RANGE /DENALI, MESA and SMALL STATURE and ARI are cleared for the following indications:

Non-cervical, pedicle screw fixation devices for posterior stabilization as an adjunct to fusion for the following indications: trauma ( i.e. fracture or dislocation ); spinal stenosis; curvatures (i.e. scollosis, kyphosis; and/or lordosis); tumor; pseudoarthrosis; and failed previous fusion. It is also indicated for the treatment of severe spondylolisthesis ( grades 3 and 4 ) of the L5-S1 vertebra in skelctally mature patients receiving fusion by autogenous bone graft having implants attached to the lumbar and sacral spine ( L3 to sacrum) with removal of the implants after the attainment of a solid fusion.

Non-cervical, non-pedicle spinal fixation devices intended for posterior or anterolateral thoracolumbar screw stabilization as an adjunct to fusion, in skeletally mature patients, for the following indications: degenerative disc disease {DDD } (defined as back pain of discogenic origin with degeneration of the disc confirmed by history and radiographic studies ); spondylolisthesis; trauma ( i.e. fracture or dislocation); spinal stenosis: curvatures ( i.e. scoliosis; and/or lordosis); tumor; pseudoarthrosis; and failed previous fusion.

Except for the ARI staples, the Range Spinal System is indicated as an adjunct to fusion to treat adolescent idiopathic scoliosis when used for posterior noncervical fixation in pediatric patients.
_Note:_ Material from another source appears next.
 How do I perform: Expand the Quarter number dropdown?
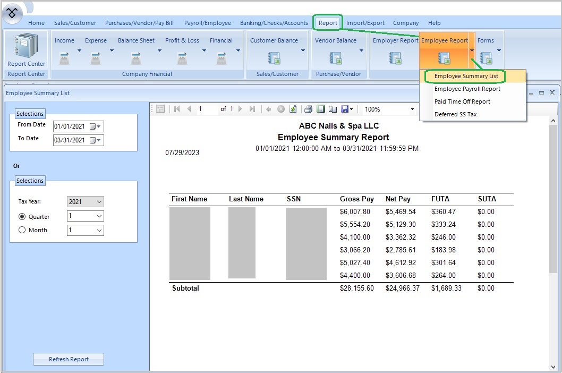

The Range Spinal System for pediatric use is intended to be used with autograft. Pediatric pediatric pedicle screw fixation is limited to a posterior approach.

Device Description

The Range Spinal System is a top-loading, multiple component, posterior (thoracic-lumbar) spinal fixation system which consists of pedicle screws, rods, locking set screws, and hooks.
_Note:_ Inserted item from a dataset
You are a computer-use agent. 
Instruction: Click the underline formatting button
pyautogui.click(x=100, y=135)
Materials: The devices.are manufactured from Titanium Alloy and Cobalt Chrome per ASTM and ISO standards.

Function: The system functions as an adjunct to fusion to provide immobilization and stabilization of the posterior thoracic and lumbar spine.

The purpose of this submission is to add modified Small Stature components (screws, hooks and connectors) to the system.

AI/ML Overview

The provided text describes a 510(k) submission for the Range Spinal System, focusing on adding modified Small Stature components. This is a premarket notification for a medical device seeking substantial equivalence to legally marketed predicate devices, not a study reporting on the performance of an AI algorithm or diagnostic device. Therefore, much of the requested information (e.g., acceptance criteria for a diagnostic device, sample sizes for training/test sets, expert adjudication, MRMC studies, ground truth details) is not applicable to this document.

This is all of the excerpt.